- _Excerpt to read_:
问题
I have a data frame with 5 different columns:
Test1 Test2 Test3 Test4 Test5
Sample1 PASS PASS FAIL WARN WARN
Sample2 PASS PASS FAIL PASS WARN
Sample3 PASS FAIL FAIL PASS WARN
Sample4 PASS FAIL FAIL PASS WARN
Sample5 PASS WARN FAIL WARN WARN
In each column, each level is assigned a different factor. In column 1, "PASS" is 1. In column 2, "PASS" is 2 and "FAIL is 1. In column 3, "FAIL" is 1. In column 4, "PASS" is 1 and "WARN" is 2. In column 5, "WARN" IS 1.
It is doing it by alphabetical order I need "PASS" be 1 in all columns, "WARN" to be 2 in all columns, and "FAIL" 3 in all columns, so that I can then convert into a matrix and turn it into a heatmap.

- _Problem 1_: Locate every line in the records below that contains the string "Task" and copy each of those lines.

[Saved data entries]
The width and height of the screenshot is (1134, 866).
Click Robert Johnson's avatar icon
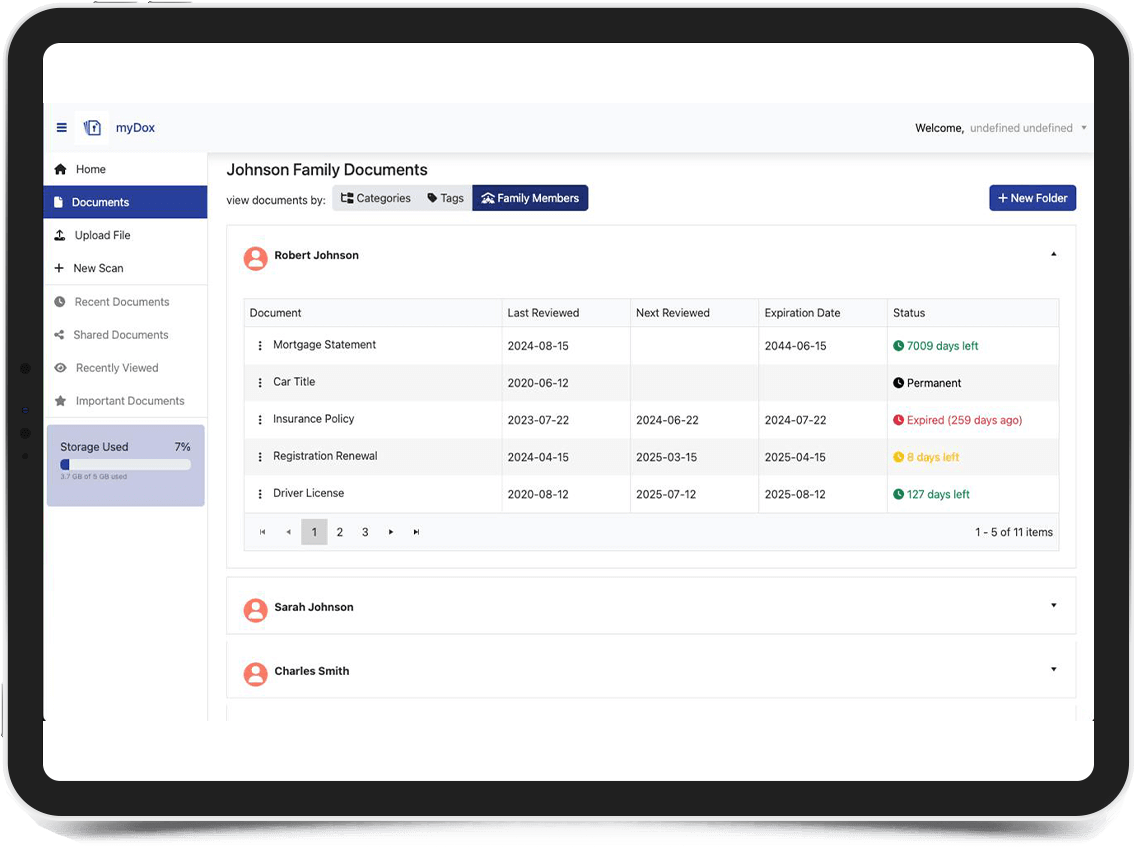256,258
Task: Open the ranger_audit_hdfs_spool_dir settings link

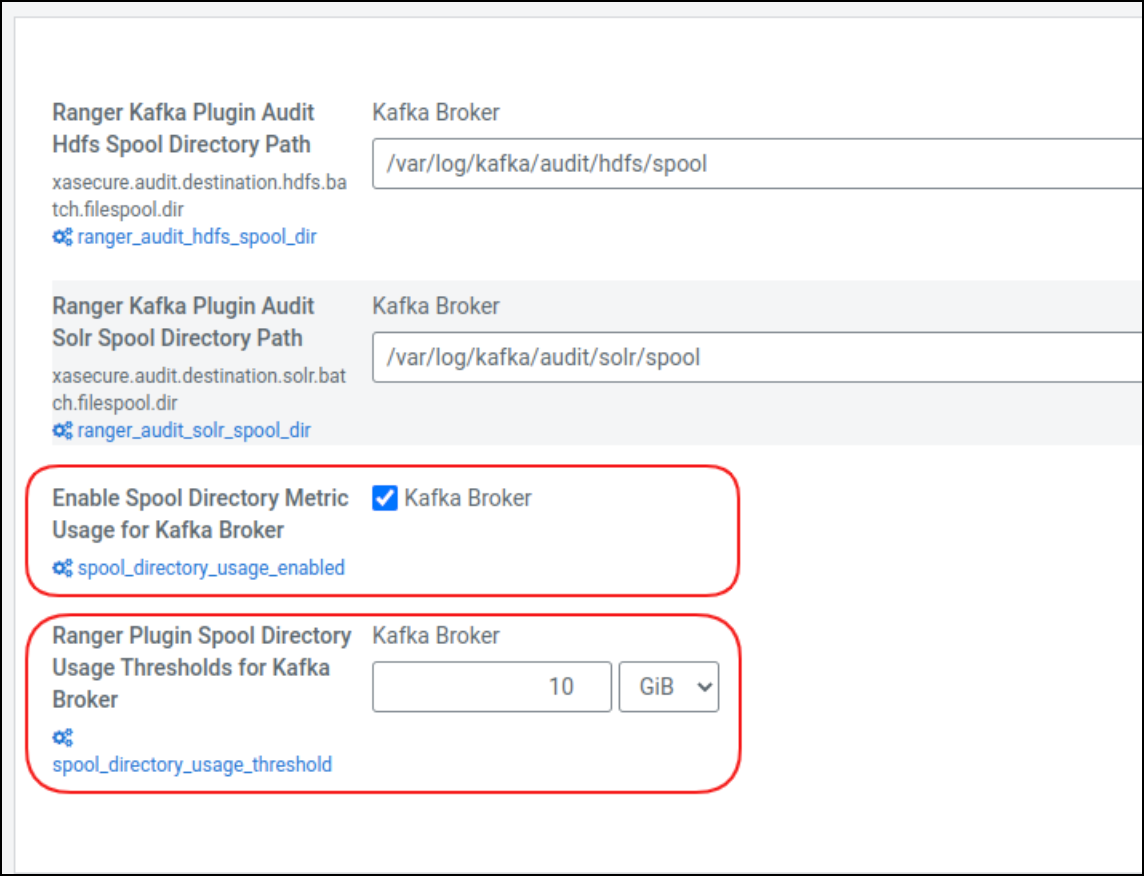Action: coord(194,237)
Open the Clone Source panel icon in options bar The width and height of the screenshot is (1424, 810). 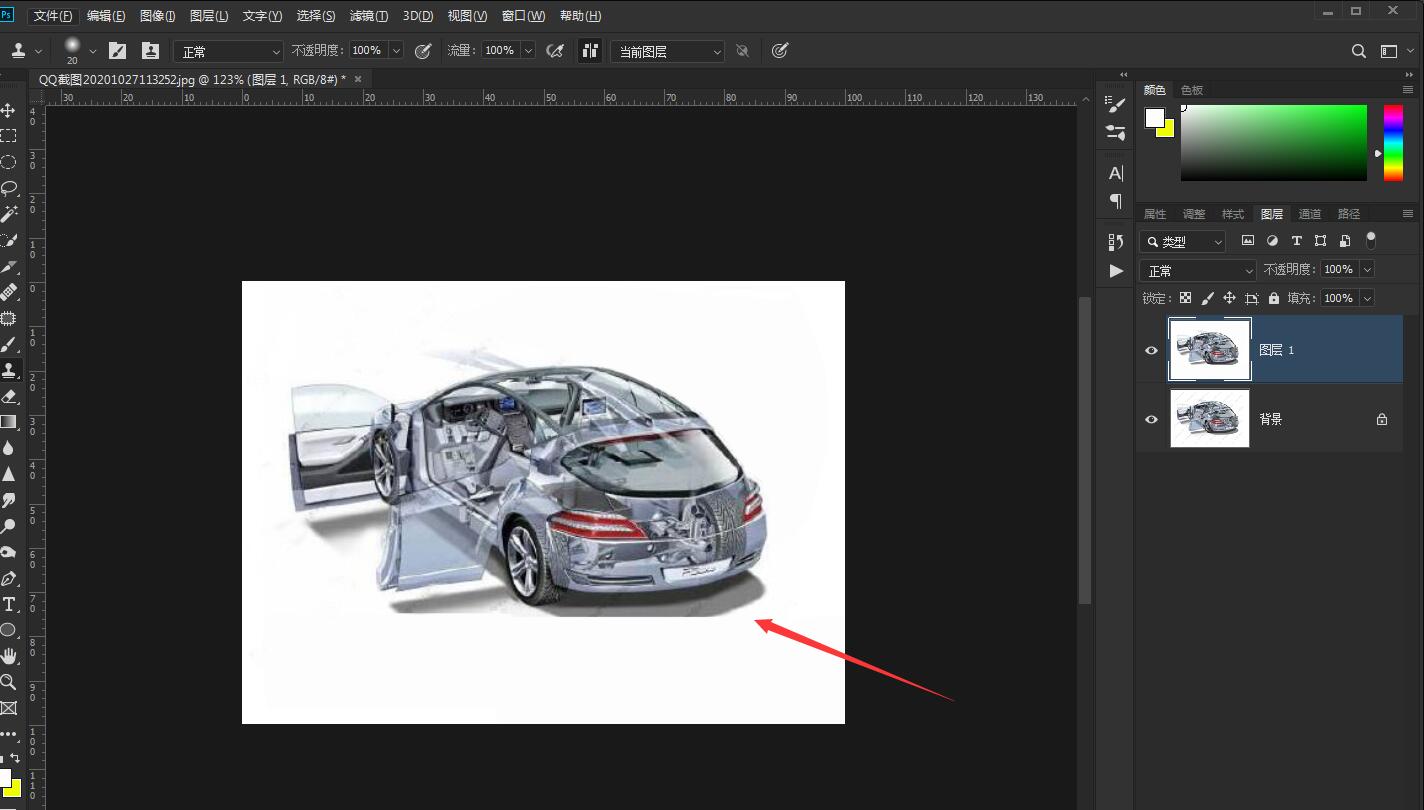coord(150,51)
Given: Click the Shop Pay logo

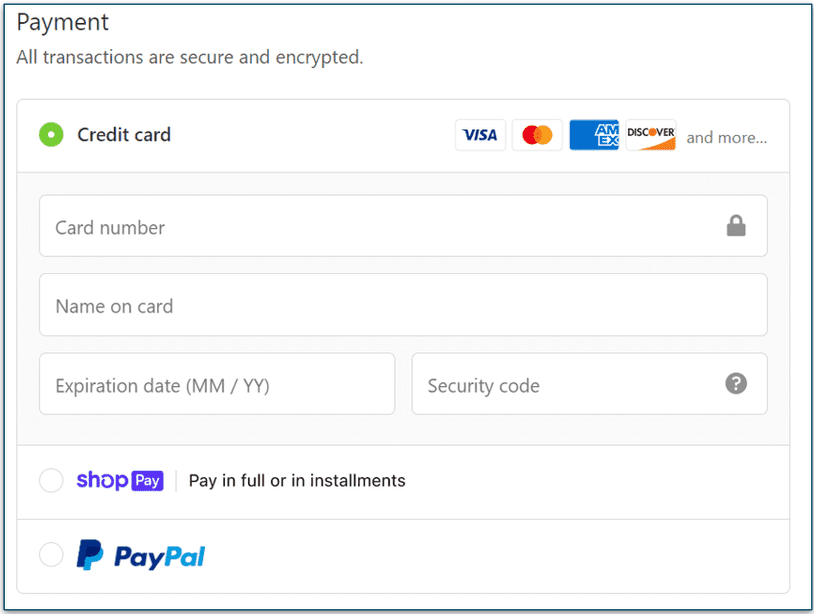Looking at the screenshot, I should 120,481.
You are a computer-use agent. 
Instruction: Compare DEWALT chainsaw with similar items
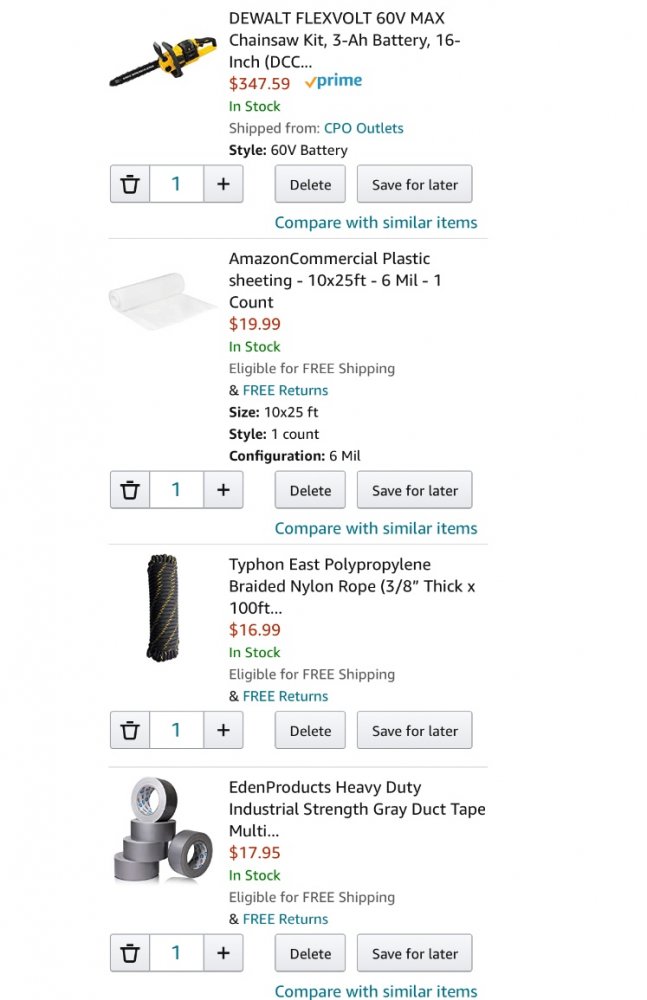tap(376, 222)
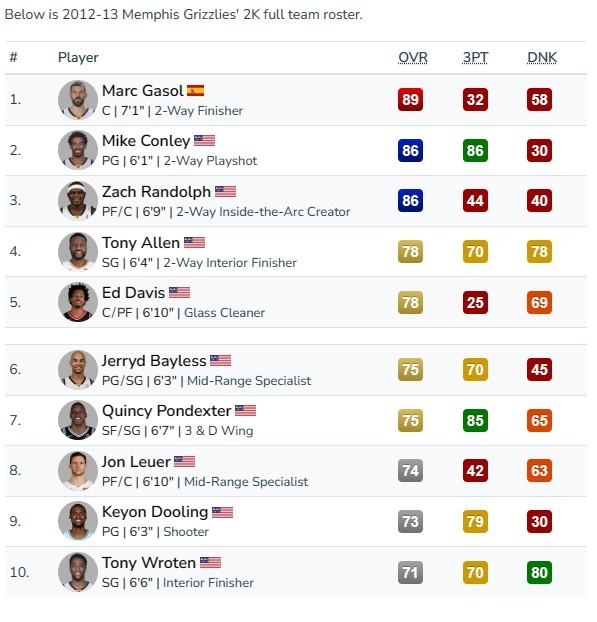Screen dimensions: 597x622
Task: Open Jerryd Bayless player link
Action: click(154, 361)
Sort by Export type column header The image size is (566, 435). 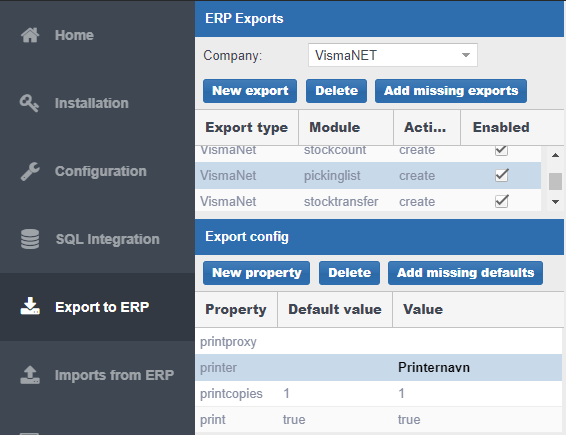click(x=247, y=127)
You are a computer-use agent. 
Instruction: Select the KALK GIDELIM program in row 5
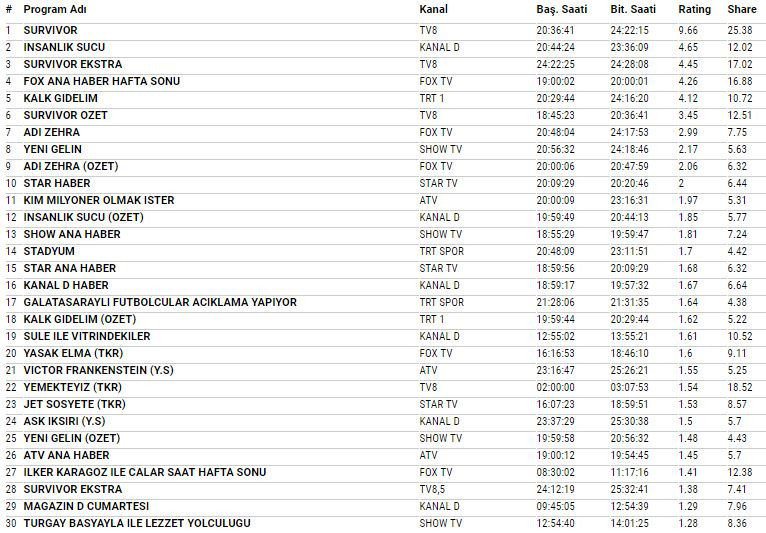click(x=60, y=98)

- _Problem 2_: Name every column header that appears in the data frame shown in the forum question above.

- _Exercise response 1_:
Task: Open the ranger_audit_hdfs_spool_dir settings link
Task: Open Jerryd Bayless player link

- _Exercise response 2_: Test1, Test2, Test3, Test4, Test5